Staying with a male friend?


----------



## trubled (Sep 1, 2009)

Lately she is had been on facebook every night for an hour or two, telling me how her male friends want to take her to a exotic dance club, wanting more privacy. She says she did not wan to be around me because we would argue usually over non significant things at least in my mind.


----------



## JennaRae (Sep 1, 2009)

Last November, my oldest brother, married for 20 years, his wife says she wants a separation. This was out of the blue. Ever since she turned 40 she was a completely different women. It became all about her. She didn't care about her kids or family. Her new thing was to party and get drunk every night. She hung out with people literally half her age and had an affair with one of them. My brother was distraught. HE couldn't think straight. He wanted to save his marriage, but she wanted nothing to do with that. They're divorced now. I know this is a depressing story, but my point is: you can't change someone no matter how hard you try or even how much you love them. If you're going through this half as bad as my brother, I am sorry. They still keep in contact once and awhile and she tells him things to try to get him mad--like how young her boyfriend is or how often they go out and have sex, etc.

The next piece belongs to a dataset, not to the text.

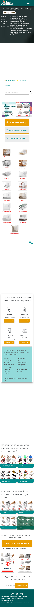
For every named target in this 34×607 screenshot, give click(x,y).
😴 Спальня (21, 80)
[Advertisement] (17, 60)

Sometimes it's easier to try to move on than to fix something the other person doesn't want to.


----------



## wherewegofromhere (Sep 1, 2009)

Dear Trubled, 

I think at this point, if she isn't even bothering to try to conceal the fact that she is staying with a male friend and is going out of her way to tell you she going out with male friends to an exotic club instead of just telling you she's "going out with some friends." it seems to me like she is deliberately trying to provoke a response from you. 

And from the way you described her and how she perceived the year of her 40th birthday to be all about her, it seems to me like she might be desperate for attention. Whether it's your attention or not, I'm not certain. 

While a broken home doesn't do anything positive for children, giving them the wrong image of what a loving marriage looks like will effect their romantic relationships in the future. Wanting to work on your marriage is a team effort, and it only works if both of you are trying. This is a big world and there is someone out there who won't need you to convince them to come back home, to stay with you, or to be with you. 

But if you think your wife is worth it, you need to express to her that a serious discussion on how to get passed this is in order.


----------